BB Reading Assignment 3

PR Measurement Blog

Before I could get any further in scanning Katie D. Panie’s blog, I was struck by the second newest post, Maybe Google will finally replace the clipping services.This caught my attention because just the other day in my Intro to Journalism class, the professor was discussing how the emergence of new technology and therefore new media has forced newspapers to change the way they present information and are published. My professor made a great point: people thought radio, then T.V., then Internet was going to render newspapers obsolete- but they were wrong.
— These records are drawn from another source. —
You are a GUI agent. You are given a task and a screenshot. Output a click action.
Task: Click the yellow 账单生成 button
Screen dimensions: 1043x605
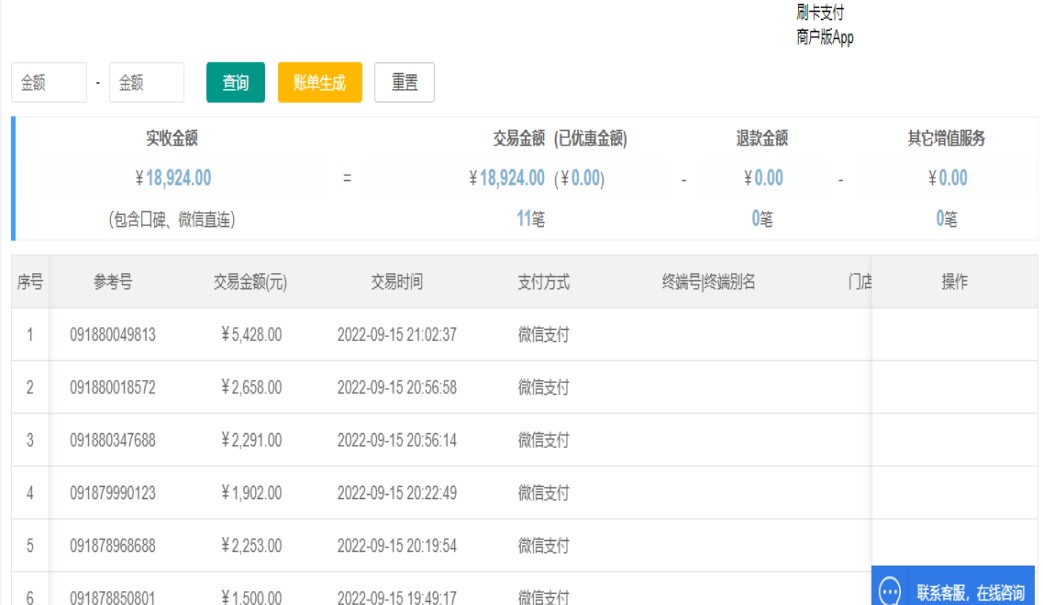pyautogui.click(x=319, y=83)
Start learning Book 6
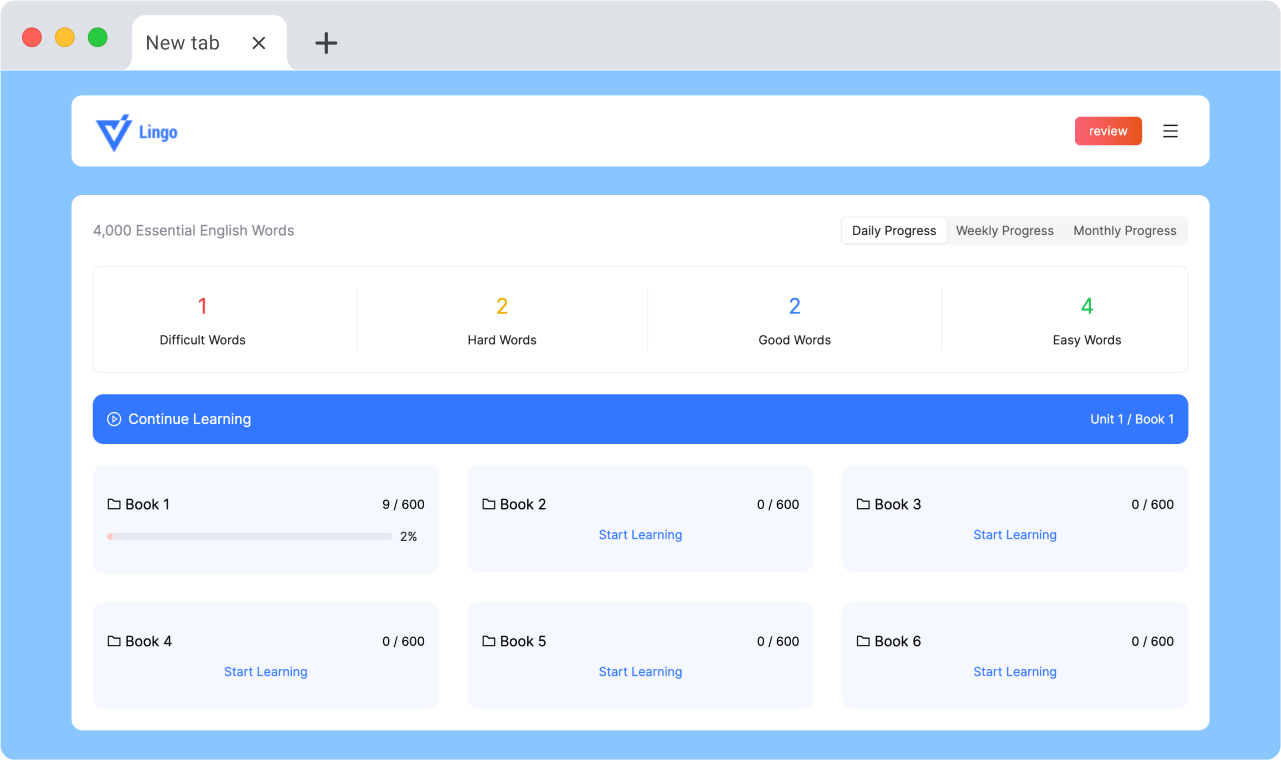The height and width of the screenshot is (760, 1281). tap(1014, 672)
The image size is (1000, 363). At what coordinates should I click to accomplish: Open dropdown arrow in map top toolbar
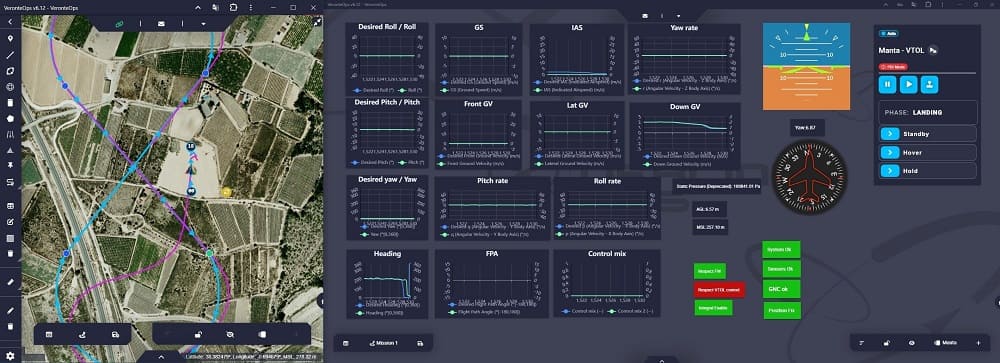pos(203,24)
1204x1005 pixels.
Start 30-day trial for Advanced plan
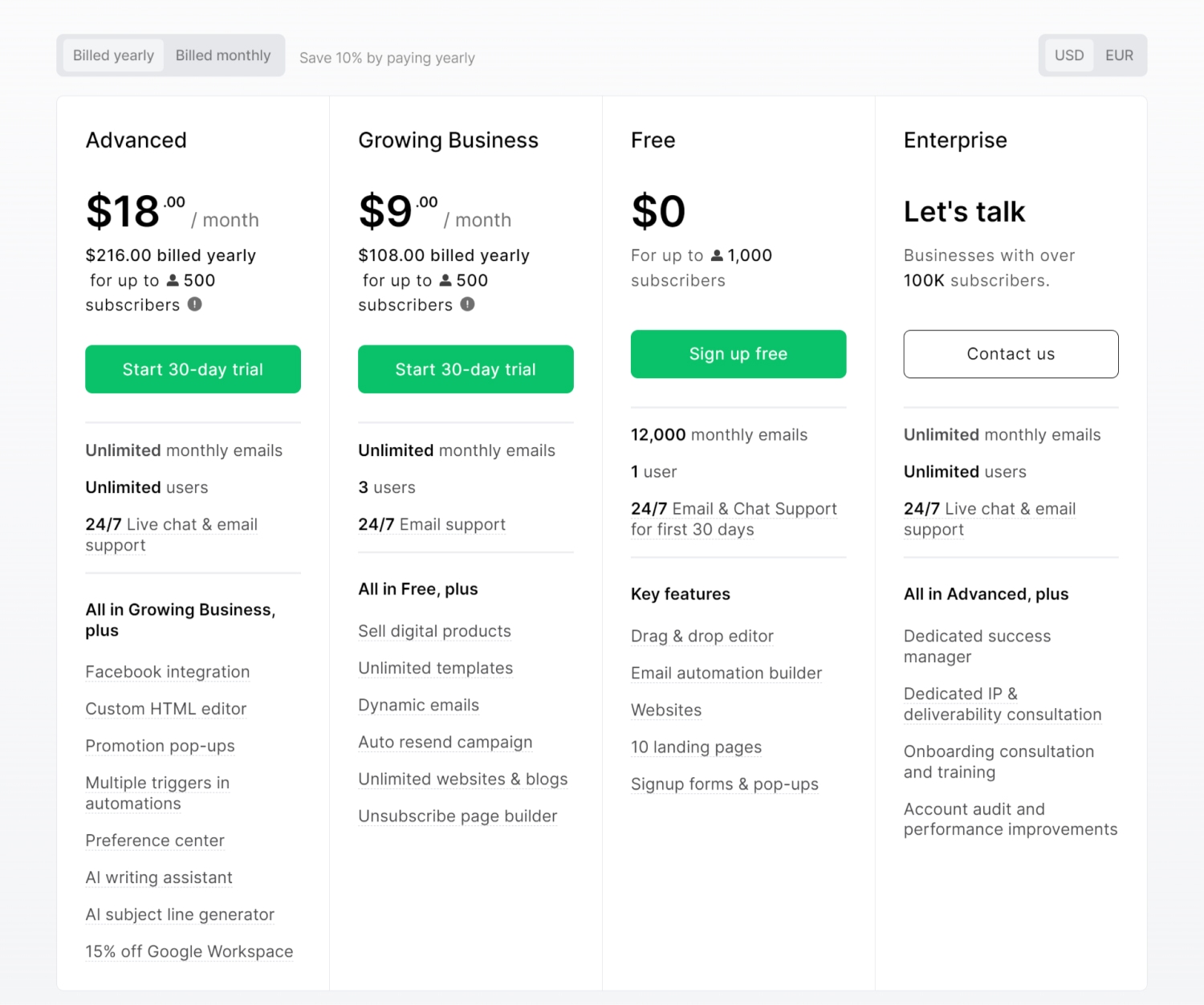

Sure, the newspaper publishing industry is not the money-making business it used to be, but it is certainly still prominent in society. And now, it seems, that for once it’s not the newspapers that have to do the changing. According to Paine’s post, Google is expanding its news archive to include every newspaper story ever written. And not just that, people will be able to search for a story and be able to view it as it actually looked in the paper when it was published. Neat! But also pretty ambitious. Hey, if Google has the motivation, it’s a great thing to work for. The idea of preserving history is taking on entirely new meanings.

Charity Water case study

As a follower of Paull Young on twitter, I was able to witness first hand his birthday social media experiment. While reading the reflection he wrote on the experiment though, one this really hit me: this is great PR for Charity Water. Not only was he campaigning for donations and therefore getting their name out to many people who would otherwise never have heard of the charity (myself included), he was also linking to it repeatedly and therefore getting their mission out as well.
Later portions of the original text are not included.